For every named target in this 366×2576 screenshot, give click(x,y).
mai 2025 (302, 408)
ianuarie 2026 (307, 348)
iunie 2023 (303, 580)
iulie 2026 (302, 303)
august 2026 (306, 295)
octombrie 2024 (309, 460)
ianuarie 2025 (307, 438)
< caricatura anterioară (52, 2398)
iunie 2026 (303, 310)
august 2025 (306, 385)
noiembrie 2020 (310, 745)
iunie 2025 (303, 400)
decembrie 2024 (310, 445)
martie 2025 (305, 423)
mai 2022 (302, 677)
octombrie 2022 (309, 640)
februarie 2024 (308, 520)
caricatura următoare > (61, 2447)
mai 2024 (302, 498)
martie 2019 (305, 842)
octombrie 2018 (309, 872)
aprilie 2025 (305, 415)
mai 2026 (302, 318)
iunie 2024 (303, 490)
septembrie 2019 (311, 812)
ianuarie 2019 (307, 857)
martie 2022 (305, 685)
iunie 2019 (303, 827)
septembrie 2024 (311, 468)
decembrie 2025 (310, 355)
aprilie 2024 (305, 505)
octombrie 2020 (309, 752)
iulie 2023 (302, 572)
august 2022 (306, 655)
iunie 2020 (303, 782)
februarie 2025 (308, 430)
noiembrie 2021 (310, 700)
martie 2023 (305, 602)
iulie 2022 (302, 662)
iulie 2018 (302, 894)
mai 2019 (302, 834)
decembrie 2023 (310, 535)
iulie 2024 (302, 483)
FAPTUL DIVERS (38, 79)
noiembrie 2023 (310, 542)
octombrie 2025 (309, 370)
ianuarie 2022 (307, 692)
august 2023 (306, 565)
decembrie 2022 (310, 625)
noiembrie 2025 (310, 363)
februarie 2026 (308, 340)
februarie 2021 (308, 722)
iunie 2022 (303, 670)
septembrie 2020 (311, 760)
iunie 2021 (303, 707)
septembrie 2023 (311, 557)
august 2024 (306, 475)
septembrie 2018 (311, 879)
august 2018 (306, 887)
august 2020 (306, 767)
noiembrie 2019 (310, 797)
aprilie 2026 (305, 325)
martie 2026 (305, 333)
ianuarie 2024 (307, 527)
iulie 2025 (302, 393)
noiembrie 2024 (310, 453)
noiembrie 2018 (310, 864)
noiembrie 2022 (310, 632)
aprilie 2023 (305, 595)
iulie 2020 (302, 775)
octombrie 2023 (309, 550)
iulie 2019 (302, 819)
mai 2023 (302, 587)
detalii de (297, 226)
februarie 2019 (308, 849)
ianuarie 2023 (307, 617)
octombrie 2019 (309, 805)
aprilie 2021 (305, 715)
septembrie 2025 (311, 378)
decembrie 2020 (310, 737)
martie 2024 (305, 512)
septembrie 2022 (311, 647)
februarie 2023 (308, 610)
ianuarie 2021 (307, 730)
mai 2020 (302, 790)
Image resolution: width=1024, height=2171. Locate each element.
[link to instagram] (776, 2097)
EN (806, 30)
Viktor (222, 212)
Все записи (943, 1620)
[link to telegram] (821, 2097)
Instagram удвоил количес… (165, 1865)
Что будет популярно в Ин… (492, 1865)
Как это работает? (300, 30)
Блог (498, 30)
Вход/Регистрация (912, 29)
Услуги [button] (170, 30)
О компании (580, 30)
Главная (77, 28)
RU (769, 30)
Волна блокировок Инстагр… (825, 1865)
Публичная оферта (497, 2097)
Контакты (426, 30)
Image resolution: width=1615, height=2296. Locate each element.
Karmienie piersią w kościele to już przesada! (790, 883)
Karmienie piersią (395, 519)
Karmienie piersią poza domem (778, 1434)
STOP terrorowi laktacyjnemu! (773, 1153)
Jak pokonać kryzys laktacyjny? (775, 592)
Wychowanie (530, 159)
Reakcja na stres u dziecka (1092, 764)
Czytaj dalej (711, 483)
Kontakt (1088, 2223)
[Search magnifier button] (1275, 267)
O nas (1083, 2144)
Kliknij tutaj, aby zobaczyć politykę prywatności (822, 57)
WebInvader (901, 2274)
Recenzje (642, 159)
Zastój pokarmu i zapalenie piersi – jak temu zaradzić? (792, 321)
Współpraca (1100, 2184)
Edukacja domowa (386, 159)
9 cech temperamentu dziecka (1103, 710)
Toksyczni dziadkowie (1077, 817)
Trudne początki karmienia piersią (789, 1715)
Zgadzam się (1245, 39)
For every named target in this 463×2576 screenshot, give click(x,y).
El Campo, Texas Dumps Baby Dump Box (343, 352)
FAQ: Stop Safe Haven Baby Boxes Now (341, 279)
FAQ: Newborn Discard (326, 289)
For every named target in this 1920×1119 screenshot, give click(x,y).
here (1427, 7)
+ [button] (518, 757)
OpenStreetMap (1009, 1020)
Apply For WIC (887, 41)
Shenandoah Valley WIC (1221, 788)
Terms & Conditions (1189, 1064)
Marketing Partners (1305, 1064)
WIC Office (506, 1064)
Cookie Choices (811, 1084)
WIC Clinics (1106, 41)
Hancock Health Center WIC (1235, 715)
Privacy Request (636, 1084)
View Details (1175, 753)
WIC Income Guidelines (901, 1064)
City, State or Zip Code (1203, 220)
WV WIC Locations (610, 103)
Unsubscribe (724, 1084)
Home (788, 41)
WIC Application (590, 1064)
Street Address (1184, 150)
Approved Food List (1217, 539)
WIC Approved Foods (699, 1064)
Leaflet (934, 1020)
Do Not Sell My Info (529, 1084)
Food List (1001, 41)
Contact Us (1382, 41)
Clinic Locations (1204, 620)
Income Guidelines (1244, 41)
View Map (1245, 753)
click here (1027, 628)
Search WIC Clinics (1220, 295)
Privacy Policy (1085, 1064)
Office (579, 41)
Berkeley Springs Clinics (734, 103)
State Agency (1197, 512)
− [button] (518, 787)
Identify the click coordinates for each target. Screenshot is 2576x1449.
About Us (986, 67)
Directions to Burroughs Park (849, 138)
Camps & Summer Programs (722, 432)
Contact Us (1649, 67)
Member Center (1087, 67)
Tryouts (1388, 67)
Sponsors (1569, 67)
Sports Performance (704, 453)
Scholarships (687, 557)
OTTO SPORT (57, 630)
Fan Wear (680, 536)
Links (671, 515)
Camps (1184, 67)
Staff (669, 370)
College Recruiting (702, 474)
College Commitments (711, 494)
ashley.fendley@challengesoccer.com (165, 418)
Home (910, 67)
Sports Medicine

#### What is expected
Only one stretch of the data above is needed. Restate it word for word, from the line containing "Street Address (1184, 150)" through the line containing "Directions to Burroughs Park (849, 138)", both ends included.

#### Answer to this task
Street Address (1184, 150)
Approved Food List (1217, 539)
WIC Approved Foods (699, 1064)
Leaflet (934, 1020)
Do Not Sell My Info (529, 1084)
Food List (1001, 41)
Contact Us (1382, 41)
Clinic Locations (1204, 620)
Income Guidelines (1244, 41)
View Map (1245, 753)
click here (1027, 628)
Search WIC Clinics (1220, 295)
Privacy Policy (1085, 1064)
Office (579, 41)
Berkeley Springs Clinics (734, 103)
State Agency (1197, 512)
− [button] (518, 787)
Identify the click coordinates for each target. Screenshot is 2576x1449.
About Us (986, 67)
Directions to Burroughs Park (849, 138)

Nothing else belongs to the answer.